We can use the income and spending of the 30-35 year old median household to test how they have fared.
And the answer is, they have mostly gone backwards, especially in Auckland. We looked at their likely household budget both as renters and homeowners. It gives a sober, concerning picture.
|June 2017||June 2018||change|
|Gross household income||86,802||90,648||88,904||92,843||2.4%||2.4%|
|- income taxes||16,777||17,984||17,437||18,673||3.9%||3.8%|
|Net in-hand household income||67,421||69,944||68,800||71,384||2.0%||2.1%|
|Net disposable income||20,059||13,222||19,628||11,573||-2.1%||-12.5%|
|- mortgage payment||23,709||31,874||24,417||32,339||3.0%||1.5%|
|- insurance (house only)||750||1,398||*||884||1,648||17.9%||17.9%|
|- property rates||2,454||3,550||*||2,476||3,990||*||0.9%||12.4%|
|Net disposable income||14,986||7,601||15,251||7,397||1.8%||-2.7%|
Remember, this is not the budget of a family on struggle street, even if there are warning signs here.
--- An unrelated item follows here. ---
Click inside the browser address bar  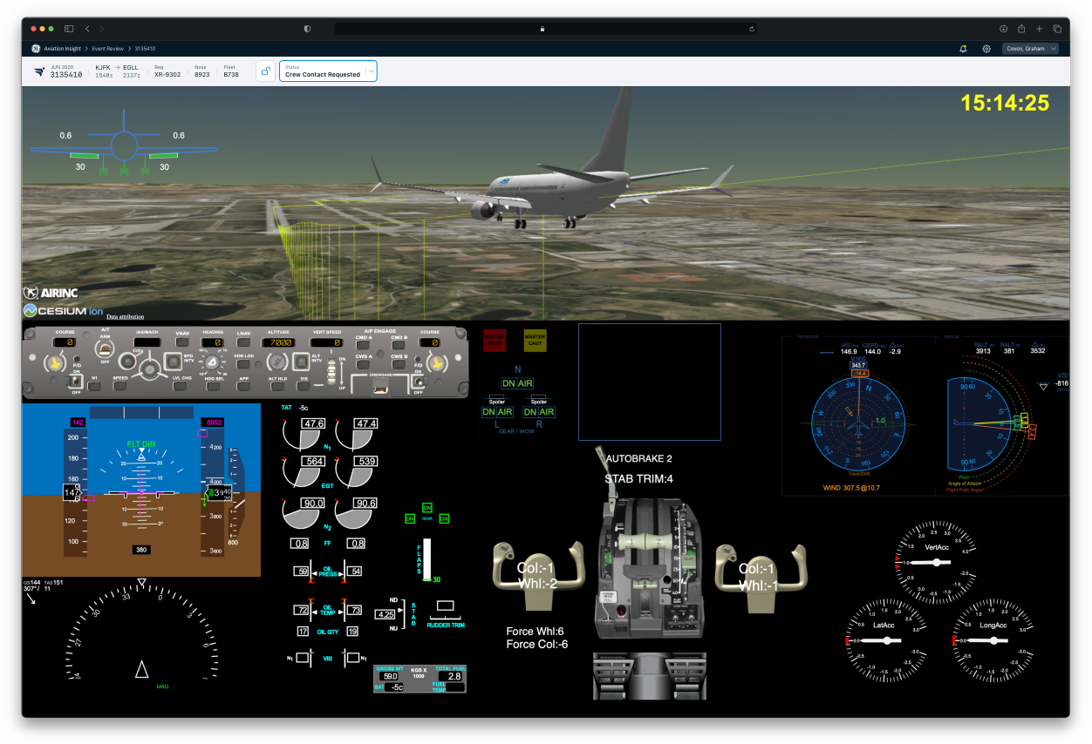coord(545,28)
Nationally, half the people on this group will be doing better, half worse. But at the median, they are generally slipping backwards.
Firstly, the +$1,504 extra the main-earning partner got as a pay increase over the year attracted 30% in income tax. Bracket creep hurts earners in this range disproportionately. This is why after-tax income rose slower than the gains in the gross earnings. Cancelled tax cuts eliminated any relief.
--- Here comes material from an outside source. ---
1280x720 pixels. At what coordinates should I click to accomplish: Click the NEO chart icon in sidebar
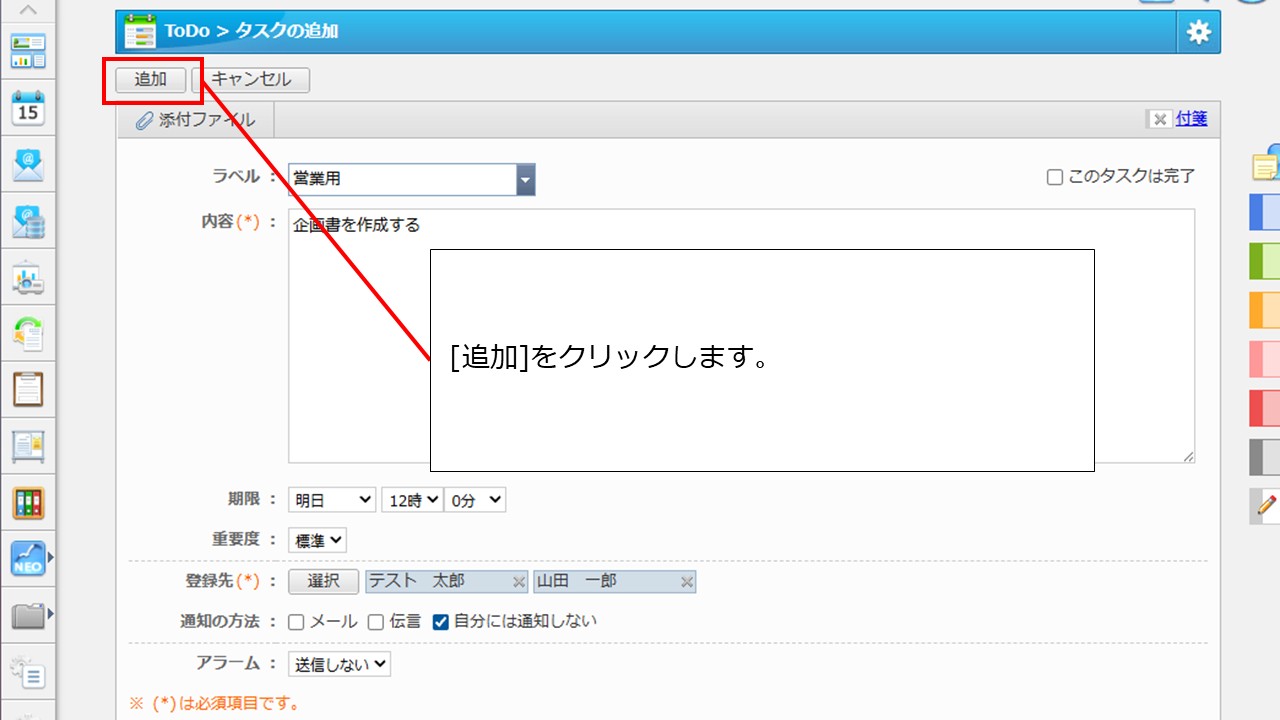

Secondly, renters have been hard-hit by increases (for three bedroom houses). Hopefully KiwiBuild will one day address the severe supply/demand imbalance.
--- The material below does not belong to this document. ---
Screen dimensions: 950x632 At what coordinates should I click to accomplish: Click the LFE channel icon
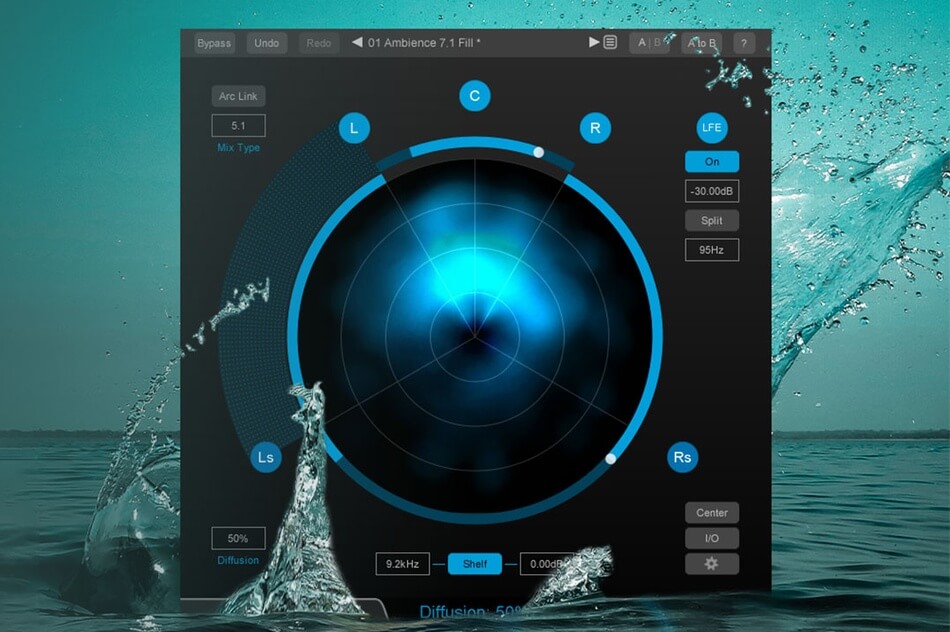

Thirdly, rising crude oil prices pushed up petrol prices. In this 2017-2018 year a high exchange rate actually kept a lid on increases. But since June 2018, two major events have occurred. The NZ dollar cost of crude as risen as oil prices climb, plus on July 1, Auckland imposed its 11.5c/L regional excise tax. And then, in the past two weeks, our exchange rate has taken a sharp -3% fall which will add further at-pump cost.
Fourthly, there has been a noticeable jump in house insurance costs. Some of that is because insurers are becoming both more risk averse, and targeting risk in their premiums. But actually a bigger effect is that EQC payments along with the Fire Service Levy have jumped significantly, swelling insurance bills.
And finally, property rates have been rising. Generally, the overall effect is minor across the country. But in Auckland, even though the overall cost among everyone rose about +3%, for many homeowners, they have been slugged hard from the re-balancing share as a result of revaluations. Among the fastest rising valuation have been areas where previous values were modest and occupied or bought by workers on modest means, as in this example. The extra Rates bite has been substantial.
These five factors are characterised not by rises from the private sector, rather by policy decisions from the public sector. The extra costs involved have resulted in lower dollar disposable incomes for most mid-earning, aspirational households.
It is this hurt that businesses are picking up in their order demand. They know households will be increasingly restrained in 2018 and 2019.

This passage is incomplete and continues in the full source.